Fred Zinnemann’s controversial Western, High Noon (1952), featuring one of Cooper’s best performance for which he won a second Best Actor Oscar, presents a similar situation. Will Kane, an aging marshal, is about to leave town after marrying Amy (Grace Kelly), a pretty Quaker, when he learns that Frank Miller, whom he had sent to prison, has been released and plans to come back to Hadleyville with his gang to get even with him. Burdened with tremendous fear of fighting along, after his plea for help is rejected by every member of the community, Kane must choose between running out of town and saving his neck, as his wife wishes, or face the four villains by himself. True to his nature, Cooper meets the challenge single-handedly, winning in the process his wife’s understanding and ultimately her help.
Cooper’s heroes tend to think and debate with themselves before deciding to act, which makes them more interesting and more human than Wayne’s characters. Cooper, like Wayne, is forceful, but he is more vulnerable, burdened, and less assured.
In William Wyler’s Oscar-nominated Friendly Persuasion (1956), based on Jessamyn West’s stories and Cooper’s most popular film of the 1950s, he is cast as Jess Bidwell, the head of a Quaker family in Southern Indiana at the start of the Civil War. Initially, he is opposed to the use of violence, denying approval of his son’s wish to defend the community. However, holding that, in the final account, every man should be guided by his own conscience, he lends sympathy to his son, especially after the latter is wounded in action.

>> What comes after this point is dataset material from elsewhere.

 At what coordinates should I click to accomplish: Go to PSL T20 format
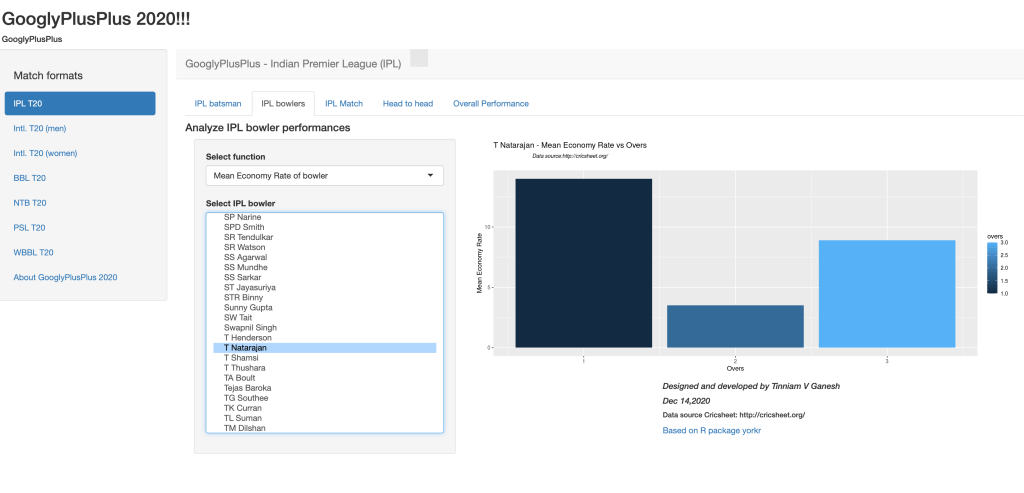[30, 228]
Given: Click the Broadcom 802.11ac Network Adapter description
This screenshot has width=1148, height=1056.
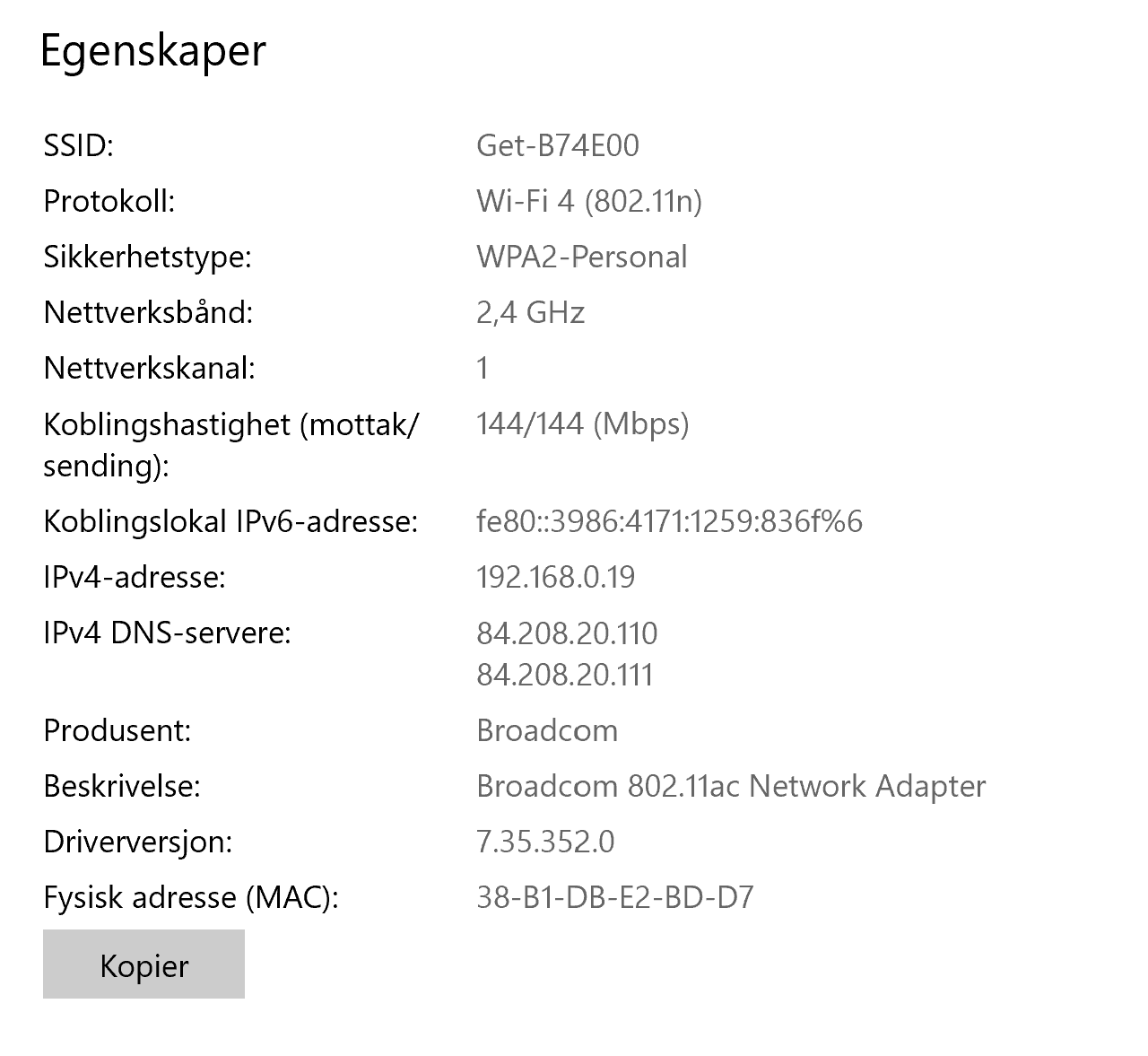Looking at the screenshot, I should 731,786.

What makes Cooper’s dilemmas more dramatic is the fact that in both The Virginian and High Noon, he has to make crucial decisions on his wedding day! Thus, whereas Cooper’s Westerners ponder and torture their souls before choosing action, Wayne’s heroes never experience–or at
least never show–such inner turmoil or dilemma. The quintessential Wayne hero is unabashedly committed to action, at all times and at all costs, which is why it’s hard to imagine him philosophizing about his lot, the way Cooper does in his movies.

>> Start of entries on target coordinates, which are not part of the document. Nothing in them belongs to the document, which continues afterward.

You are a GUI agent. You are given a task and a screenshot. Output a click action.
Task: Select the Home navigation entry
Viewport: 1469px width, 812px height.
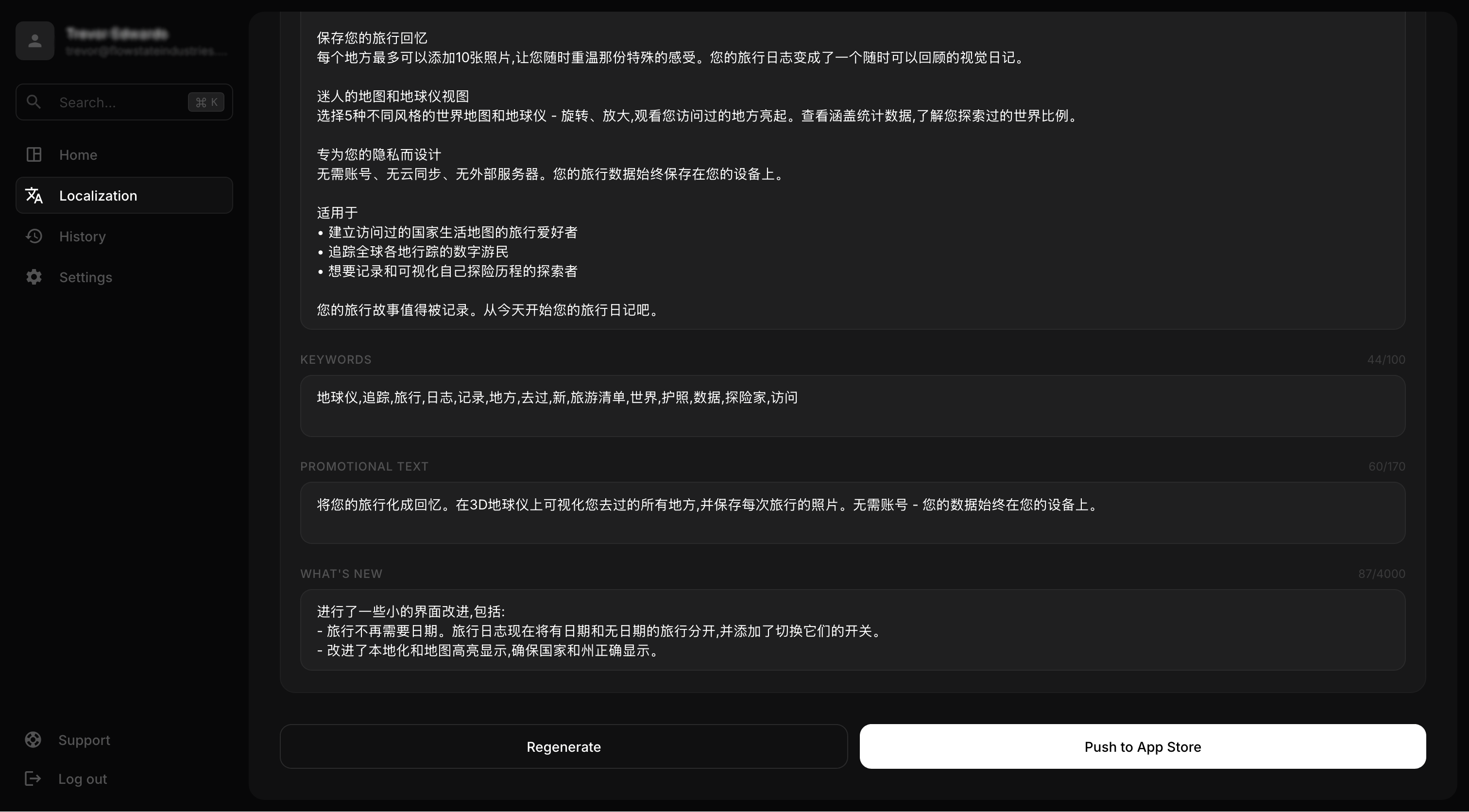click(78, 154)
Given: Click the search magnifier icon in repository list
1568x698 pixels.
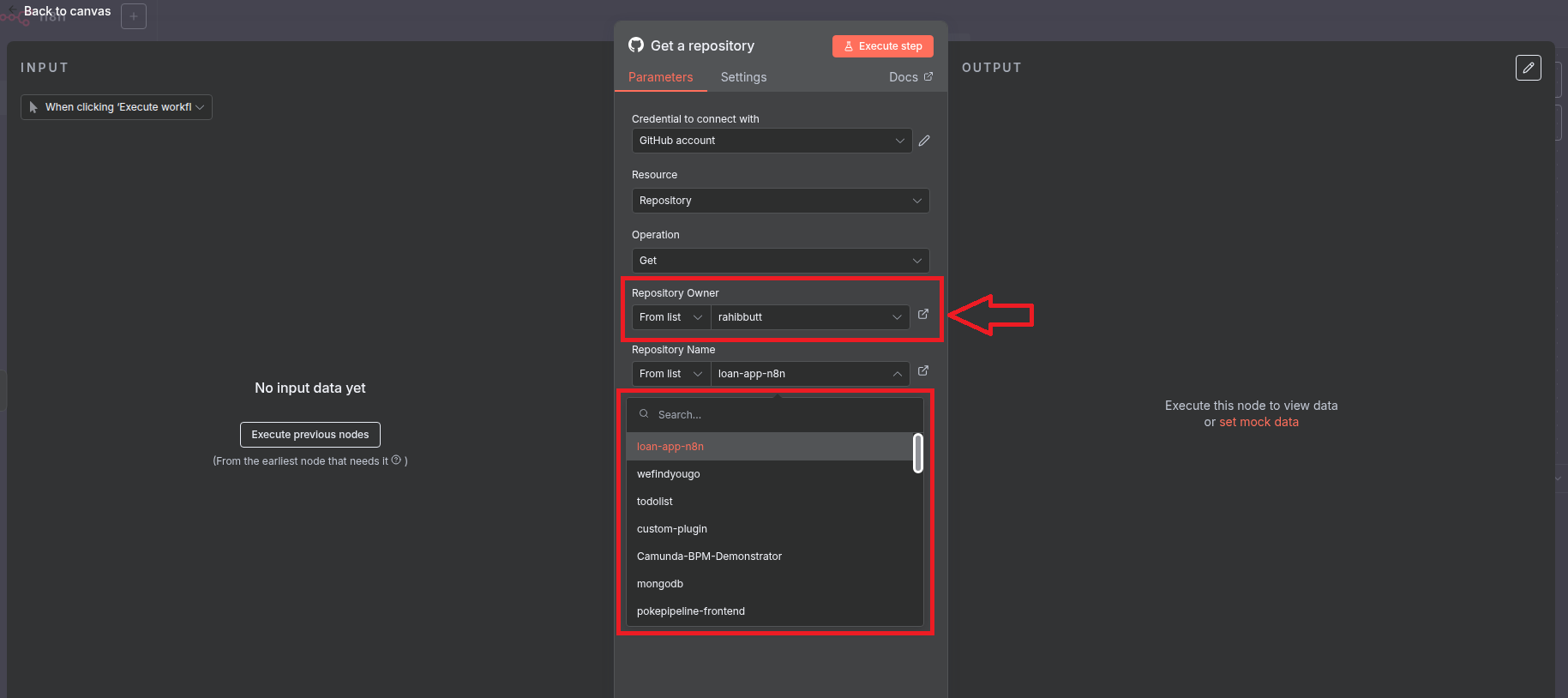Looking at the screenshot, I should (644, 414).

The heroes that Cooper and Wayne play are determined to see justice done, and there is never doubt as to which side they are on. However, later in his career, Cooper was willing to play more dubious characters: reformed bandits (Man of the West), and even mercenaries (Vera Cruz). More significantly, if the essential Wayne hero is often compared with younger characters, such as children or military recruits, the quintessential Cooper protagonist is often contrasted with his best friend or partner.
In Robert Aldrich’s popular Western Vera Cruz (1954), Cooper and Burt Lancaster play American adventurers in Mexico during the 1866 Revolution. They decide to fight for whichever side pays the best, something that Wayne would never do. However, Cooper is forced to kill his mate when the latter refuses to give the gold back to the Mexican people who Cooper believes rightfully own it.

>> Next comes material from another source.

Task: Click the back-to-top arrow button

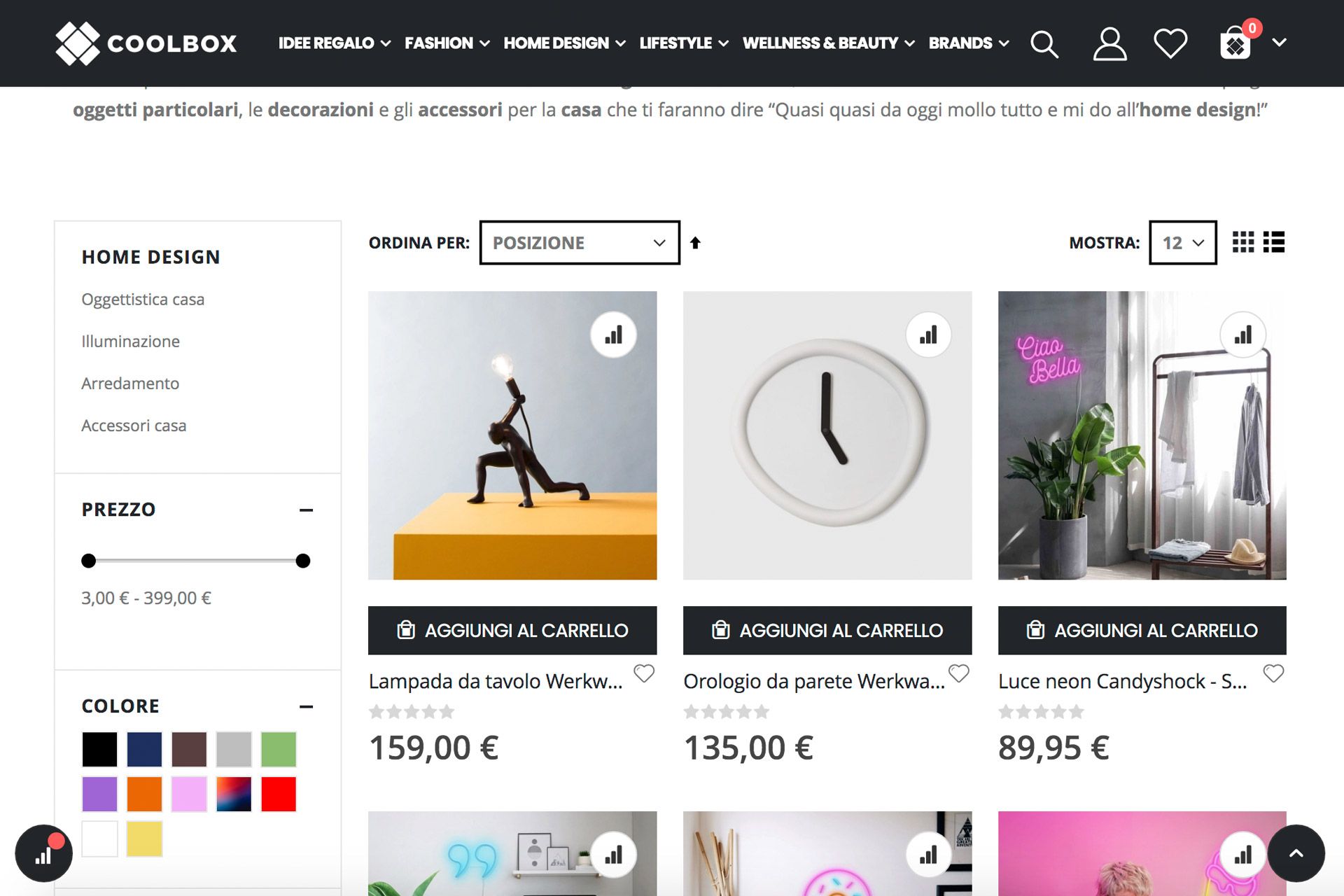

In Henry Hathaway’s Garden of Evil (1954), ex-sheriff Cooper and gambler Richard Widmark are on their way to California’s goldfields, when a woman (Susan Hayward) asks them to help rescue her husband from a mine trap. Later, Cooper finds out that his partner had cheated him when they drew cards to determine who would stay to cover their escape. In a characteristic manner, he goes back through treacherous Indian territory to straighten out this matter, only to find Widmark dying. Family connections and friendships are never an obstacle to serving justice, as Cooper demonstrates again in Man of the West, killing his own uncle, the head of his former gang.